Concentration camp not everything there was about Janka

By Pat Jones, Centralia Chronicle

Click to view a larger version of this article(Centralia, WA) April 14, 2005 – “Janka” is the story of one woman’s will to survive the Holocaust. It’s also the life she eventually made for herself in America with a husband. Bob Speace, and their two children — twin boys.

A play by that name is free, and will be presented at Centralia College’s Studio Theatre at 7:30 p.m. Friday in a one-woman performance by actress and singer Janice Noga.

“Janka” is based upon a letter written 1945 by Janka Festinger Speace (1916-1994) about slave labor and her years in Nazi concentration camps near Munich. Oscar Speace, the play’s creator, is Janka’s son.

Noga is Speace’s wife and Janka's daughter-in-law, and you can still hear the tears in her voice when she recalls the horrors that her not-yet mother-in-law shared with her more than 20 years ago over coffee in the Speaces’ New Jersey kitchen.

Speace is an Emmy-winning television producer and writer, and director of several screen and stage plays. His dream is to one day do “Janka. One Minute of Perfect Happiness,” a film documentary based upon his mother’s experiences.

Friday’s performance may be free for the audience, but Speace and Noga will receive a stipend and hope this, and money from other such performances, will help make the dream of a PBS documentary a reality.

Noga enjoys portraying Janka and has been cast previously in New York theater, as well as performing in concerts from New York to Los Angeles and abroad.

“I met his mom,” said Noga, who actually met Janka when she was still dating Speace.

He wanted her to meet his mother, but as a divorced Catholic with a child, Noga had some concerns.

“Will your mother like me?” she asked with a little fear in her voice. She was disconcerted when Speace answered, “No.”

When the couple arrived at the Speace family home, Noga tried her best to “sleep in” the next morning so she wouldn’t be alone with Janka. Thinking the coast was clear she made her way to the kitchen where, to her horror, she discovered Janka alone.

“She got coffee for me and we went out to the porch,” recalls a tearful Noga. “And she told me things about the Holocaust she had never told her sons. I listened and I listened, and my heart just broke.”

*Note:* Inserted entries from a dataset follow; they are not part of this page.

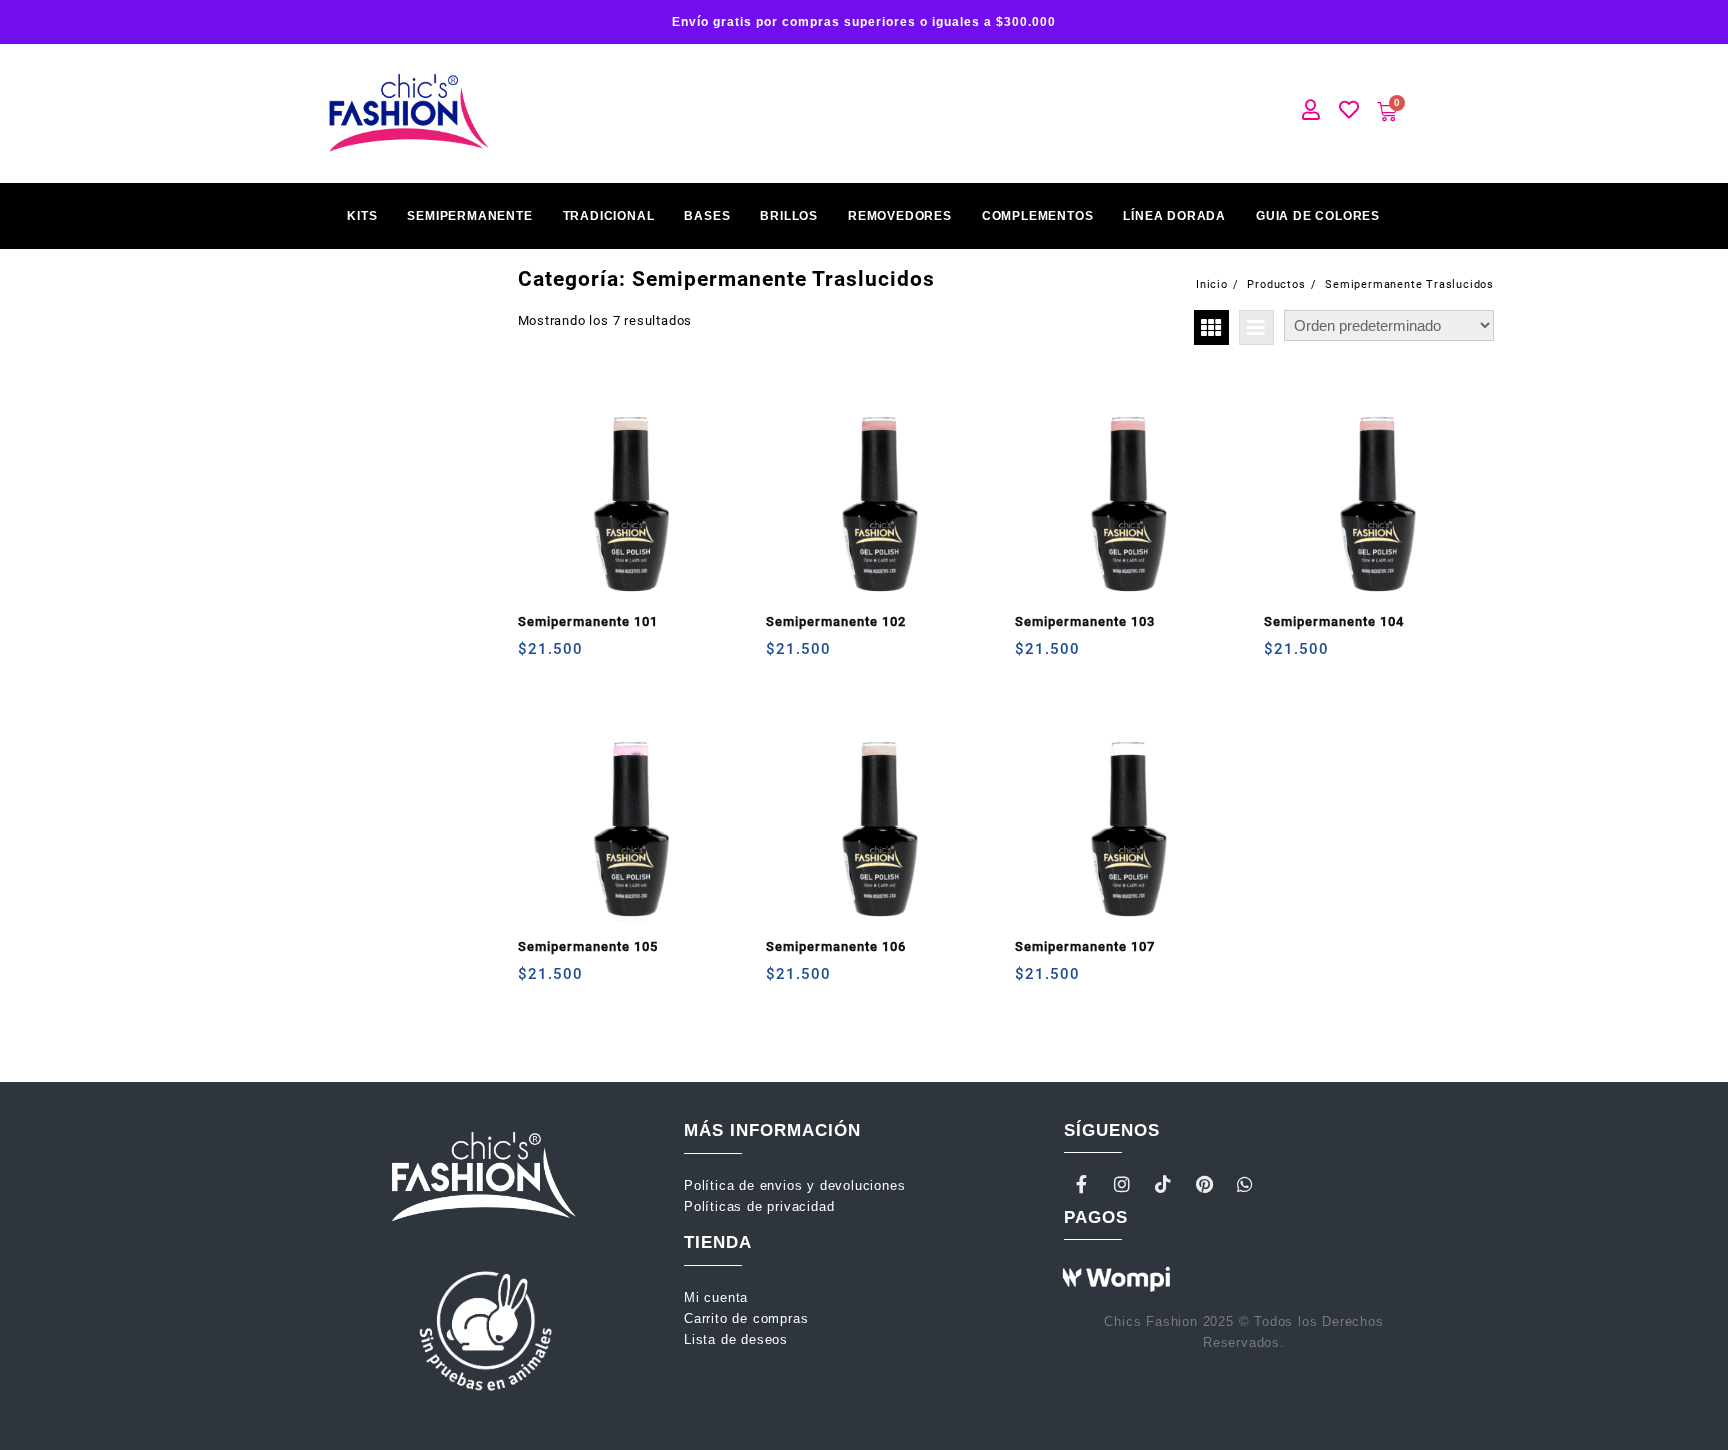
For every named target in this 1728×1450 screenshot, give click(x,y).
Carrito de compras (746, 1318)
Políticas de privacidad (759, 1206)
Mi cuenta (718, 1297)
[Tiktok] (1164, 1184)
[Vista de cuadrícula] (1211, 327)
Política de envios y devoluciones (797, 1185)
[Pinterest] (1204, 1184)
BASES (707, 216)
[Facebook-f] (1082, 1184)
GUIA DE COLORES (1318, 216)
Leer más (1032, 656)
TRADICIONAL (609, 216)
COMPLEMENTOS (1038, 216)
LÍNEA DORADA (1174, 216)
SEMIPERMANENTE (469, 216)
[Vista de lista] (1256, 327)
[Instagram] (1123, 1184)
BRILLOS (789, 216)
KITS (362, 216)
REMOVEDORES (900, 216)
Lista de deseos (736, 1339)
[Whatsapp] (1245, 1184)
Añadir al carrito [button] (535, 656)
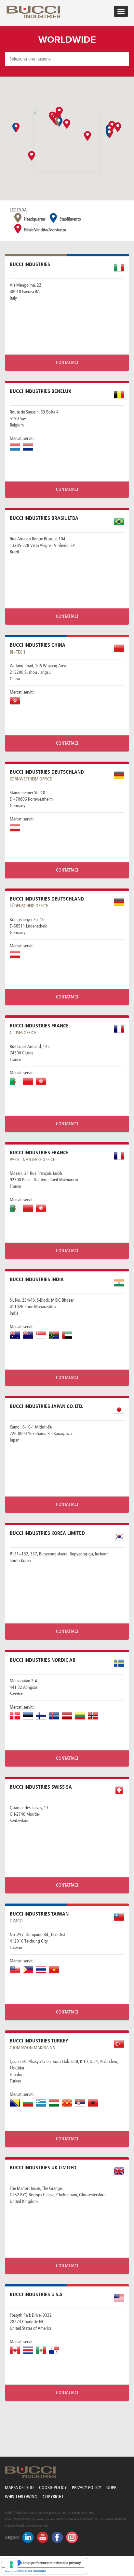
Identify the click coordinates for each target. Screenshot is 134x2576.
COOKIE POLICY (53, 2487)
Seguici (12, 2537)
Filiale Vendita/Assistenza (45, 230)
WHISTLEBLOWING (21, 2497)
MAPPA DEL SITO (19, 2487)
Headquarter (34, 219)
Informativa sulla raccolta (25, 2571)
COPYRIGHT (53, 2497)
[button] (31, 155)
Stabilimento (70, 219)
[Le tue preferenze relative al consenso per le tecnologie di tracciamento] (11, 2564)
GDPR (111, 2487)
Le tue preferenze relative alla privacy (51, 2563)
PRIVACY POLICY (86, 2487)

Speace said the conversation between his then-future wife and his mother led him to understand that it was easier for Janka to tell a stranger these things than her sons.

At one point she did tell Speace she had once written a “book” about her experiences, but that no one had been interested in it, For years, the book couldn’t be found.

“When mom passed away my wife wanted me to write a play about her, so wrote this outline and sent it to an aunt in Canada,” said Speace.

The aunt was his mother’s sister.

“It’s a nice play,” she said when Speace contacted her, “but it’s not really what happened.” After a pause, she continued, “I have your mom’s book.”

“I was flabbergasted,” he recalls.

Speace’s first task, after receiving the book,was to get the nearly 6o handwritten notebook pages, which were written in Hungarian, translated.

“It was very emotional,” recalls Speace of the nine months spent translating the document. “We cried (he and the translator), and then Janice and I cried again when we read it at home.”

Speace said his mother had always felt blessed, particularly given the horrific treatment of twins in the concentration camps, to have given birth to twins of her own — Oscar and David.

Speace, when asked what his mother would do if she could sit in an audience and watch “Janka,” said, “She would be beaming from ear to ear.”